+++ RECORDS FOR THIS EXERCISE

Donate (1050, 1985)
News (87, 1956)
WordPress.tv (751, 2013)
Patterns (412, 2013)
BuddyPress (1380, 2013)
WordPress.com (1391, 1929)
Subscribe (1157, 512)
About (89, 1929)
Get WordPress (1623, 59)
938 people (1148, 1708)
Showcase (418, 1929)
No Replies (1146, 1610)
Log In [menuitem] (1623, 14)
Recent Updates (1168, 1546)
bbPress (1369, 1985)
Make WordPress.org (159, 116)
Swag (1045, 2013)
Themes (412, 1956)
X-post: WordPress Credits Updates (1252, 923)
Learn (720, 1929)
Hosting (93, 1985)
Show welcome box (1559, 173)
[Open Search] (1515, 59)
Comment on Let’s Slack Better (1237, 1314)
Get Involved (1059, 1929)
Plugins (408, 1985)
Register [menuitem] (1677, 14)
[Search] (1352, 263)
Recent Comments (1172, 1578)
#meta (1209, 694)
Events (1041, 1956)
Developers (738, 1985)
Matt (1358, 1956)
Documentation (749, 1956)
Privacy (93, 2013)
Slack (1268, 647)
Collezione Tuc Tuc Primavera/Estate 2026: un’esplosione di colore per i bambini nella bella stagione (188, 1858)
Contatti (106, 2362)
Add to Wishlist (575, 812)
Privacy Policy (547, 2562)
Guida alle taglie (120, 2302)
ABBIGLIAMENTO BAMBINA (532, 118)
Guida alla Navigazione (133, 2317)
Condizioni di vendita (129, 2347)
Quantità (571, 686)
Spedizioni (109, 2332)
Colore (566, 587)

++++++

Return the entries above unchanged, starting at the first line and stopping after the line with "Slack (1268, 647)".

Donate (1050, 1985)
News (87, 1956)
WordPress.tv (751, 2013)
Patterns (412, 2013)
BuddyPress (1380, 2013)
WordPress.com (1391, 1929)
Subscribe (1157, 512)
About (89, 1929)
Get WordPress (1623, 59)
938 people (1148, 1708)
Showcase (418, 1929)
No Replies (1146, 1610)
Log In [menuitem] (1623, 14)
Recent Updates (1168, 1546)
bbPress (1369, 1985)
Make WordPress.org (159, 116)
Swag (1045, 2013)
Themes (412, 1956)
X-post: WordPress Credits Updates (1252, 923)
Learn (720, 1929)
Hosting (93, 1985)
Show welcome box (1559, 173)
[Open Search] (1515, 59)
Comment on Let’s Slack Better (1237, 1314)
Get Involved (1059, 1929)
Plugins (408, 1985)
Register [menuitem] (1677, 14)
[Search] (1352, 263)
Recent Comments (1172, 1578)
#meta (1209, 694)
Events (1041, 1956)
Developers (738, 1985)
Matt (1358, 1956)
Documentation (749, 1956)
Privacy (93, 2013)
Slack (1268, 647)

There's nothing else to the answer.